** Start Selected passage **

It is worth noting that the Higgs field does not "create" mass out of nothing (which would violate the law of conservation of energy), nor is the Higgs field responsible for the mass of all particles. For example, approximately 99% of the mass of baryons (composite particles such as the proton and neutron), is due instead to quantum chromodynamic binding energy, which is the sum of the kinetic energies of quarks and the energies of the massless gluons mediating the strong interaction inside the baryons. In Higgs-based theories, the property of "mass" is a manifestation of potential energy transferred to fundamental particles when they interact ("couple") with the Higgs field, which had contained that mass in the form of energy.
The Higgs field is the only scalar (spin 0) field to be detected; all the other fields in the Standard Model are spin 1⁄2 fermions or spin 1 bosons. According to Rolf-Dieter Heuer, director general of CERN when the Higgs boson was discovered, this existence proof of a scalar field is almost as important as the Higgs's role in determining the mass of other particles. It suggests that other hypothetical scalar fields suggested by other theories, from the inflaton to quintessence, could perhaps exist as well.
There has been considerable scientific research on possible links between the Higgs field and the inflaton – a hypothetical field suggested as the explanation for the expansion of space during the first fraction of a second of the universe (known as the "inflationary epoch"). Some theories suggest that a fundamental scalar field might be responsible for this phenomenon; the Higgs field is such a field, and its existence has led to papers analysing whether it could also be the inflaton responsible for this exponential expansion of the universe during the Big Bang. Such theories are highly tentative and face significant problems related to unitarity, but may be viable if combined with additional features such as large non-minimal coupling, a Brans–Dicke scalar, or other "new" physics, and they have received treatments suggesting that Higgs inflation models are still of interest theoretically.

** End Selected passage **
** Start Data entries **

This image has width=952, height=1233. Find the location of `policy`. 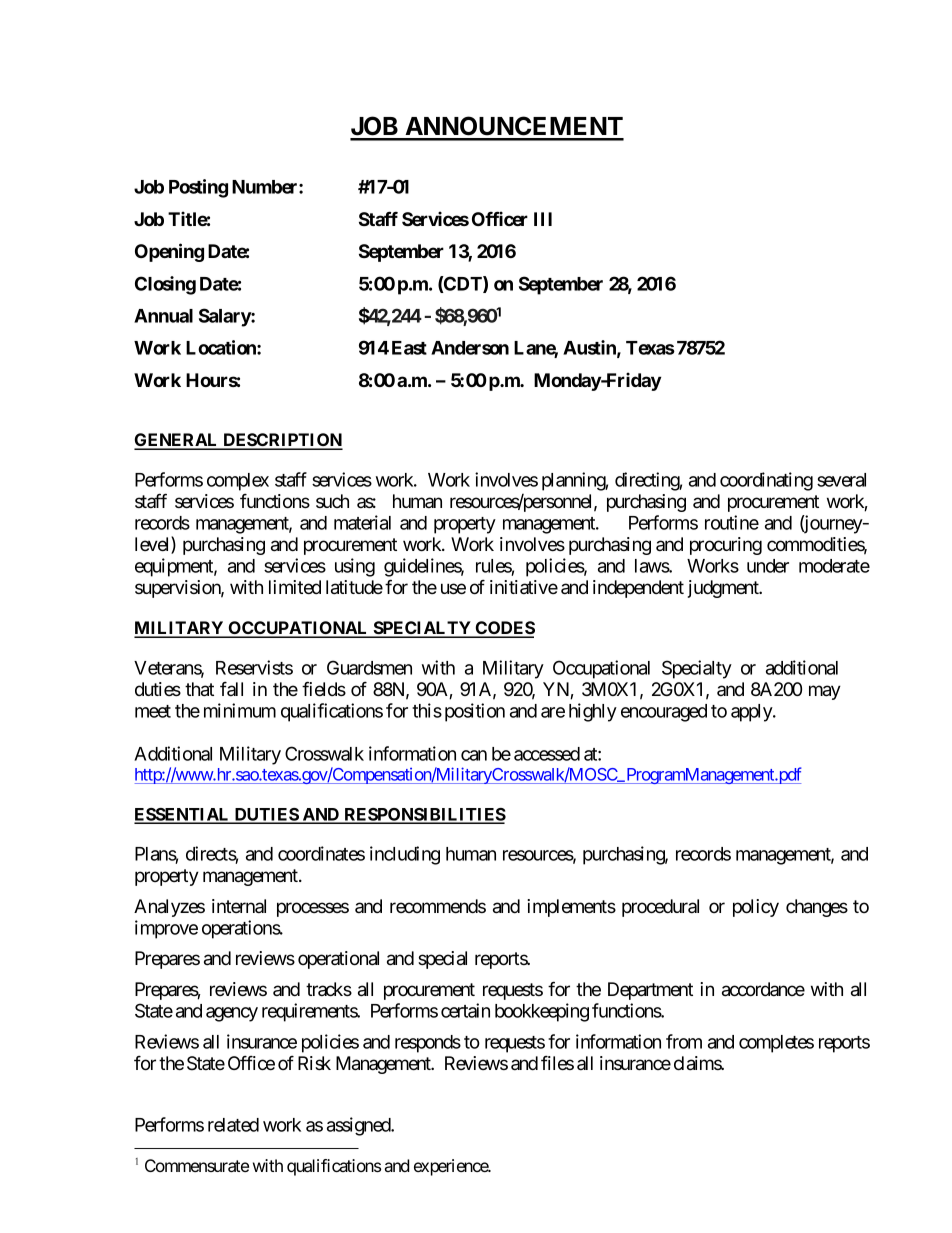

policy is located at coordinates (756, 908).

** End Data entries **
** Start Data entries **

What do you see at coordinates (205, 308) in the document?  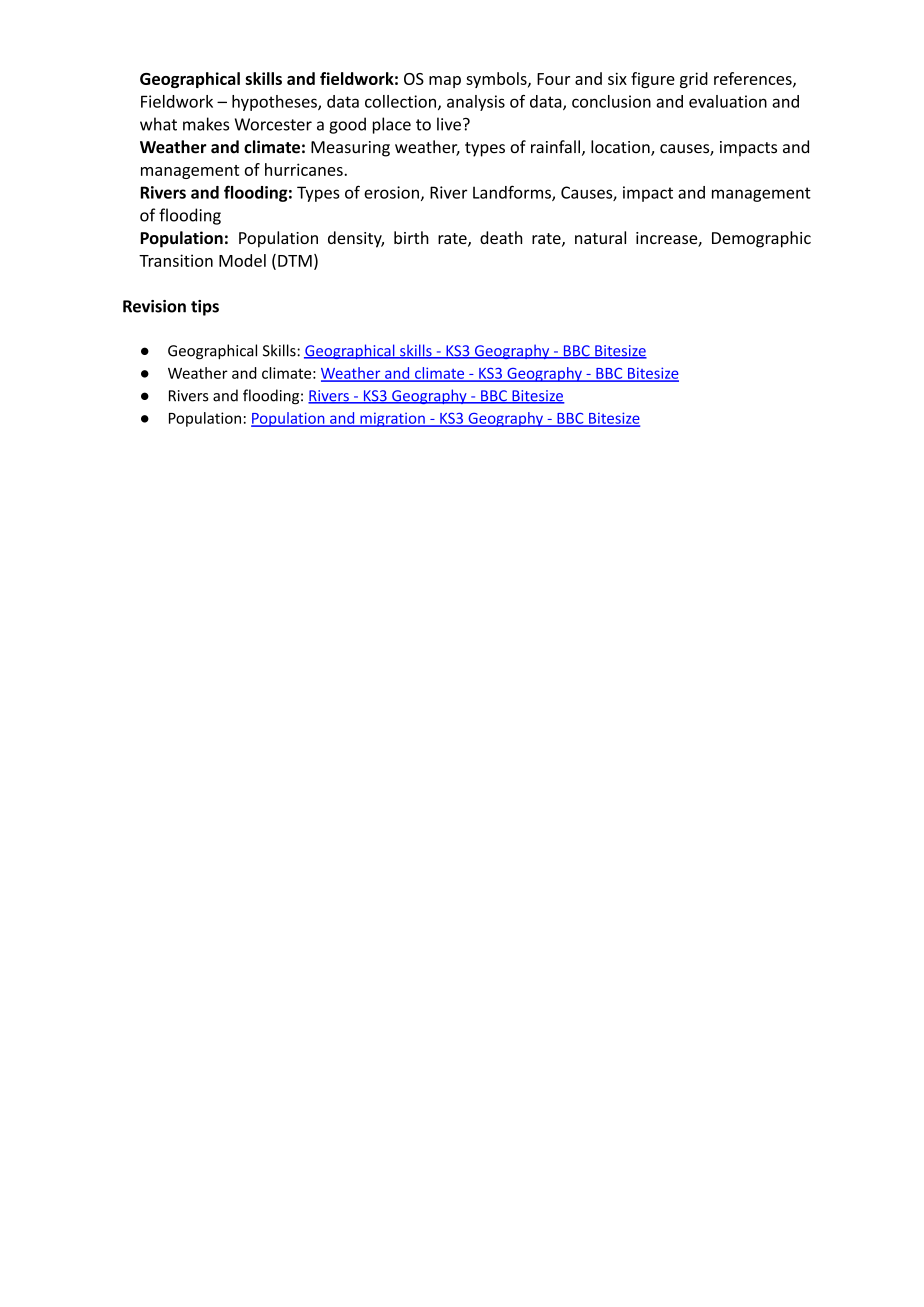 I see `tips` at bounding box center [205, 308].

** End Data entries **

Set problem A:
In the Higgs field passage, condense the paragraph beginning "The Higgs field is the only scalar" into a shorter version that keeps its main facts.
Set problem B:
According to the Higgs field passage, what causes approximately 99% of the mass of baryons?
Set problem C:
Rename "baryons" to "hadrons" in the part of the Higgs field passage that begins at the words "It is worth" and stops after "form of energy.", then write out that part.

Right answer A:
The Higgs field is the only scalar (spin 0) field detected so far. Every other field in the Standard Model is a spin 1⁄2 fermion or a spin 1 boson. Rolf-Dieter Heuer, CERN's director general at the time of the discovery, considered this proof that a scalar field exists nearly as important as the Higgs's role in giving other particles mass. It suggests that hypothetical scalar fields proposed by other theories, such as the inflaton and quintessence, might also exist.

Right answer B:
Quantum chromodynamic binding energy causes approximately 99% of the mass of baryons.

Right answer C:
It is worth noting that the Higgs field does not "create" mass out of nothing (which would violate the law of conservation of energy), nor is the Higgs field responsible for the mass of all particles. For example, approximately 99% of the mass of hadrons (composite particles such as the proton and neutron), is due instead to quantum chromodynamic binding energy, which is the sum of the kinetic energies of quarks and the energies of the massless gluons mediating the strong interaction inside the hadrons. In Higgs-based theories, the property of "mass" is a manifestation of potential energy transferred to fundamental particles when they interact ("couple") with the Higgs field, which had contained that mass in the form of energy.